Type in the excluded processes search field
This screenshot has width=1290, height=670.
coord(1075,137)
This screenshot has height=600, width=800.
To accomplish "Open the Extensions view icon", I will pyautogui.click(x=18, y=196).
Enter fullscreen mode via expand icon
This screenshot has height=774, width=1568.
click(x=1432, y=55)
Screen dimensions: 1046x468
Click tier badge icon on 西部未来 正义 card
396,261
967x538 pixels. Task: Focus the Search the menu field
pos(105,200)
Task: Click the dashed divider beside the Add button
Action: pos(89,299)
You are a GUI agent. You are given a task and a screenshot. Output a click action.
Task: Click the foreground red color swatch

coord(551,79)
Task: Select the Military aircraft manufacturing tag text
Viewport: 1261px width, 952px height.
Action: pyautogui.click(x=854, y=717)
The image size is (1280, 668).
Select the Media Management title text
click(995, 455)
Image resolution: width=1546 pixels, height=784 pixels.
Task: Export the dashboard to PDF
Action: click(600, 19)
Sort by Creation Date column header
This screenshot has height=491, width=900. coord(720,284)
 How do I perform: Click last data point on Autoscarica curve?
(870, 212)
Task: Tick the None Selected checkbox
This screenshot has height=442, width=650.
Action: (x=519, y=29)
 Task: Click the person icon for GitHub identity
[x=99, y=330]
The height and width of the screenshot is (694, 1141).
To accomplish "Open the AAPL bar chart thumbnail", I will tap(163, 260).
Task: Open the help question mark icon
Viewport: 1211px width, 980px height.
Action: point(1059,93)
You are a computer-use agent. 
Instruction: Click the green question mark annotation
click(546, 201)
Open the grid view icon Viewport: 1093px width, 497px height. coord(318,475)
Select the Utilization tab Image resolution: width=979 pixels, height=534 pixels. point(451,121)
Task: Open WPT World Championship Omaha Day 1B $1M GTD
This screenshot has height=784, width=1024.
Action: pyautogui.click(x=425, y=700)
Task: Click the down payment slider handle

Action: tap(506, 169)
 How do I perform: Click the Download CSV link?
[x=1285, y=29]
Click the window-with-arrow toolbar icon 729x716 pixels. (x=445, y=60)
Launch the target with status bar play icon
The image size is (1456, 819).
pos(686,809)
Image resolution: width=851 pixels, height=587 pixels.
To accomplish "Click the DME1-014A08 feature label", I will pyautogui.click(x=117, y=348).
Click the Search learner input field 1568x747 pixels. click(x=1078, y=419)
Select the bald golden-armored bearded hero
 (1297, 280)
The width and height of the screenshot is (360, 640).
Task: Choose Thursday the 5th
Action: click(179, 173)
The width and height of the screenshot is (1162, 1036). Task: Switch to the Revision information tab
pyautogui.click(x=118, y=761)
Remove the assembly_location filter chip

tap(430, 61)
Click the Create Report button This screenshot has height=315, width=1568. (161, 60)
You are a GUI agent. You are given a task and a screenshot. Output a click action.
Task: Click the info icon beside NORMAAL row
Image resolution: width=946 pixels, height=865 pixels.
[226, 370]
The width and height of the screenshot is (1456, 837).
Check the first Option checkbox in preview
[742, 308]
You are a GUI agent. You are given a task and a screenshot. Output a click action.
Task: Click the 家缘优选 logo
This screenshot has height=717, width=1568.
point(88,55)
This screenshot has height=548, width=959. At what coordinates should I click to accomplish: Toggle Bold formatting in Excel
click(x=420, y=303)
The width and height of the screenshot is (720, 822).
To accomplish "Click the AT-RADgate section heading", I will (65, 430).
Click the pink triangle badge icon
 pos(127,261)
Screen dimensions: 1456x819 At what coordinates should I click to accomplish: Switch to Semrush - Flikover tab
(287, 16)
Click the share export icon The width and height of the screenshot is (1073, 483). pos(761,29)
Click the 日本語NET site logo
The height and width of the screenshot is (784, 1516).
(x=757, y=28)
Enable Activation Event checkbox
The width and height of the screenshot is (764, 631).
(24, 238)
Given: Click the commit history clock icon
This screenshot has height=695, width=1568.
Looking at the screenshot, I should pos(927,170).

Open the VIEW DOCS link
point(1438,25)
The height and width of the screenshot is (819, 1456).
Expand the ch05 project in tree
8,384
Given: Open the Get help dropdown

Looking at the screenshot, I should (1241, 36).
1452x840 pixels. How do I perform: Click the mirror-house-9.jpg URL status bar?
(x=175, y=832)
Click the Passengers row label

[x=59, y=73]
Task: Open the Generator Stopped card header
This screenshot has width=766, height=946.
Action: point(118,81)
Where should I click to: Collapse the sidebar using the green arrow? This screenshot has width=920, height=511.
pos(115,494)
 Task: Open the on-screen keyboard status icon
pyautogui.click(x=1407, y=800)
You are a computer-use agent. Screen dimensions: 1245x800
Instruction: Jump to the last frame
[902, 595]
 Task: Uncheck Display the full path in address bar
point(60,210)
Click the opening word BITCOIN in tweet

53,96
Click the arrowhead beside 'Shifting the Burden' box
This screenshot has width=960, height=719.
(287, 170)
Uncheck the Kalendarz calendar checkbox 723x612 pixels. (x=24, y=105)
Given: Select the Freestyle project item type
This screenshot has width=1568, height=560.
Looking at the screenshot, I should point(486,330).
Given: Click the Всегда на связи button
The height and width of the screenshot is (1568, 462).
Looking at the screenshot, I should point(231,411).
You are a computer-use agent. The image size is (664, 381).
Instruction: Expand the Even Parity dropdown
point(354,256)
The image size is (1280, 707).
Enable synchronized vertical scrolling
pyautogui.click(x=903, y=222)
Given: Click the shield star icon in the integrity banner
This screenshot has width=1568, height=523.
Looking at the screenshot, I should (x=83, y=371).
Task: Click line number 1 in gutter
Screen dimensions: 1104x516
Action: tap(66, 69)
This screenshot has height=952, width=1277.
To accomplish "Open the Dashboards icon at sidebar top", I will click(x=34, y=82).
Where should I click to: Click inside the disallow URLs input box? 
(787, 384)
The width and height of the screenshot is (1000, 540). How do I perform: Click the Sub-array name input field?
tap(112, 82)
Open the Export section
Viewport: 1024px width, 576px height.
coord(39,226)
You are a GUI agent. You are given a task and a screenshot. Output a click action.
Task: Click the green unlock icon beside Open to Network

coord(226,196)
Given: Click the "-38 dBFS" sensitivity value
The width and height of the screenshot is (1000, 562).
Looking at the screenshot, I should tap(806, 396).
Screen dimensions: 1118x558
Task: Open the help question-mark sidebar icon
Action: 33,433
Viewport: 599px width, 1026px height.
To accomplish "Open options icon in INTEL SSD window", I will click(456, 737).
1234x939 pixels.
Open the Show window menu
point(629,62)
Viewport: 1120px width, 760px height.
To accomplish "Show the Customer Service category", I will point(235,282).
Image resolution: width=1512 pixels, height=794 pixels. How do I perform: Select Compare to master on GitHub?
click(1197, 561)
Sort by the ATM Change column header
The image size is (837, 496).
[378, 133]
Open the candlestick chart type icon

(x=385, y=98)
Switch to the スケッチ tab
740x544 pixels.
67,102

### The exercise
Copy all of the records above line for line, without changing anything.

### In response
Type in the excluded processes search field
This screenshot has width=1290, height=670.
coord(1075,137)
This screenshot has height=600, width=800.
To accomplish "Open the Extensions view icon", I will pyautogui.click(x=18, y=196).
Enter fullscreen mode via expand icon
This screenshot has height=774, width=1568.
click(x=1432, y=55)
Screen dimensions: 1046x468
Click tier badge icon on 西部未来 正义 card
396,261
967x538 pixels. Task: Focus the Search the menu field
pos(105,200)
Task: Click the dashed divider beside the Add button
Action: pos(89,299)
You are a GUI agent. You are given a task and a screenshot. Output a click action.
Task: Click the foreground red color swatch

coord(551,79)
Task: Select the Military aircraft manufacturing tag text
Viewport: 1261px width, 952px height.
Action: pyautogui.click(x=854, y=717)
The image size is (1280, 668).
Select the Media Management title text
click(995, 455)
Image resolution: width=1546 pixels, height=784 pixels.
Task: Export the dashboard to PDF
Action: click(600, 19)
Sort by Creation Date column header
This screenshot has height=491, width=900. coord(720,284)
 How do I perform: Click last data point on Autoscarica curve?
(870, 212)
Task: Tick the None Selected checkbox
This screenshot has height=442, width=650.
Action: (x=519, y=29)
 Task: Click the person icon for GitHub identity
[x=99, y=330]
The height and width of the screenshot is (694, 1141).
To accomplish "Open the AAPL bar chart thumbnail", I will tap(163, 260).
Task: Open the help question mark icon
Viewport: 1211px width, 980px height.
Action: point(1059,93)
You are a computer-use agent. 
Instruction: Click the green question mark annotation
click(546, 201)
Open the grid view icon Viewport: 1093px width, 497px height. coord(318,475)
Select the Utilization tab Image resolution: width=979 pixels, height=534 pixels. point(451,121)
Task: Open WPT World Championship Omaha Day 1B $1M GTD
This screenshot has height=784, width=1024.
Action: pyautogui.click(x=425, y=700)
Task: Click the down payment slider handle

Action: tap(506, 169)
 How do I perform: Click the Download CSV link?
[x=1285, y=29]
Click the window-with-arrow toolbar icon 729x716 pixels. (x=445, y=60)
Launch the target with status bar play icon
The image size is (1456, 819).
pos(686,809)
Image resolution: width=851 pixels, height=587 pixels.
To accomplish "Click the DME1-014A08 feature label", I will pyautogui.click(x=117, y=348).
Click the Search learner input field 1568x747 pixels. click(x=1078, y=419)
Select the bald golden-armored bearded hero
 (1297, 280)
The width and height of the screenshot is (360, 640).
Task: Choose Thursday the 5th
Action: click(179, 173)
The width and height of the screenshot is (1162, 1036). Task: Switch to the Revision information tab
pyautogui.click(x=118, y=761)
Remove the assembly_location filter chip

tap(430, 61)
Click the Create Report button This screenshot has height=315, width=1568. (161, 60)
You are a GUI agent. You are given a task and a screenshot. Output a click action.
Task: Click the info icon beside NORMAAL row
Image resolution: width=946 pixels, height=865 pixels.
[226, 370]
The width and height of the screenshot is (1456, 837).
Check the first Option checkbox in preview
[742, 308]
You are a GUI agent. You are given a task and a screenshot. Output a click action.
Task: Click the 家缘优选 logo
This screenshot has height=717, width=1568.
point(88,55)
This screenshot has height=548, width=959. At what coordinates should I click to accomplish: Toggle Bold formatting in Excel
click(x=420, y=303)
The width and height of the screenshot is (720, 822).
To accomplish "Click the AT-RADgate section heading", I will (65, 430).
Click the pink triangle badge icon
 pos(127,261)
Screen dimensions: 1456x819 At what coordinates should I click to accomplish: Switch to Semrush - Flikover tab
(287, 16)
Click the share export icon The width and height of the screenshot is (1073, 483). pos(761,29)
Click the 日本語NET site logo
The height and width of the screenshot is (784, 1516).
(x=757, y=28)
Enable Activation Event checkbox
The width and height of the screenshot is (764, 631).
(24, 238)
Given: Click the commit history clock icon
This screenshot has height=695, width=1568.
Looking at the screenshot, I should pos(927,170).

Open the VIEW DOCS link
point(1438,25)
The height and width of the screenshot is (819, 1456).
Expand the ch05 project in tree
8,384
Given: Open the Get help dropdown

Looking at the screenshot, I should (1241, 36).
1452x840 pixels. How do I perform: Click the mirror-house-9.jpg URL status bar?
(x=175, y=832)
Click the Passengers row label

[x=59, y=73]
Task: Open the Generator Stopped card header
This screenshot has width=766, height=946.
Action: point(118,81)
Where should I click to: Collapse the sidebar using the green arrow? This screenshot has width=920, height=511.
pos(115,494)
 Task: Open the on-screen keyboard status icon
pyautogui.click(x=1407, y=800)
You are a computer-use agent. Screen dimensions: 1245x800
Instruction: Jump to the last frame
[902, 595]
 Task: Uncheck Display the full path in address bar
point(60,210)
Click the opening word BITCOIN in tweet

53,96
Click the arrowhead beside 'Shifting the Burden' box
This screenshot has width=960, height=719.
(287, 170)
Uncheck the Kalendarz calendar checkbox 723x612 pixels. (x=24, y=105)
Given: Select the Freestyle project item type
This screenshot has width=1568, height=560.
Looking at the screenshot, I should point(486,330).
Given: Click the Всегда на связи button
The height and width of the screenshot is (1568, 462).
Looking at the screenshot, I should point(231,411).
You are a computer-use agent. The image size is (664, 381).
Instruction: Expand the Even Parity dropdown
point(354,256)
The image size is (1280, 707).
Enable synchronized vertical scrolling
pyautogui.click(x=903, y=222)
Given: Click the shield star icon in the integrity banner
This screenshot has width=1568, height=523.
Looking at the screenshot, I should (x=83, y=371).
Task: Click line number 1 in gutter
Screen dimensions: 1104x516
Action: tap(66, 69)
This screenshot has height=952, width=1277.
To accomplish "Open the Dashboards icon at sidebar top", I will click(x=34, y=82).
Where should I click to: Click inside the disallow URLs input box? 
(787, 384)
The width and height of the screenshot is (1000, 540). How do I perform: Click the Sub-array name input field?
tap(112, 82)
Open the Export section
Viewport: 1024px width, 576px height.
coord(39,226)
You are a GUI agent. You are given a task and a screenshot. Output a click action.
Task: Click the green unlock icon beside Open to Network

coord(226,196)
Given: Click the "-38 dBFS" sensitivity value
The width and height of the screenshot is (1000, 562).
Looking at the screenshot, I should tap(806, 396).
Screen dimensions: 1118x558
Task: Open the help question-mark sidebar icon
Action: 33,433
Viewport: 599px width, 1026px height.
To accomplish "Open options icon in INTEL SSD window", I will click(456, 737).
1234x939 pixels.
Open the Show window menu
point(629,62)
Viewport: 1120px width, 760px height.
To accomplish "Show the Customer Service category", I will point(235,282).
Image resolution: width=1512 pixels, height=794 pixels. How do I perform: Select Compare to master on GitHub?
click(1197, 561)
Sort by the ATM Change column header
The image size is (837, 496).
[378, 133]
Open the candlestick chart type icon

(x=385, y=98)
Switch to the スケッチ tab
740x544 pixels.
67,102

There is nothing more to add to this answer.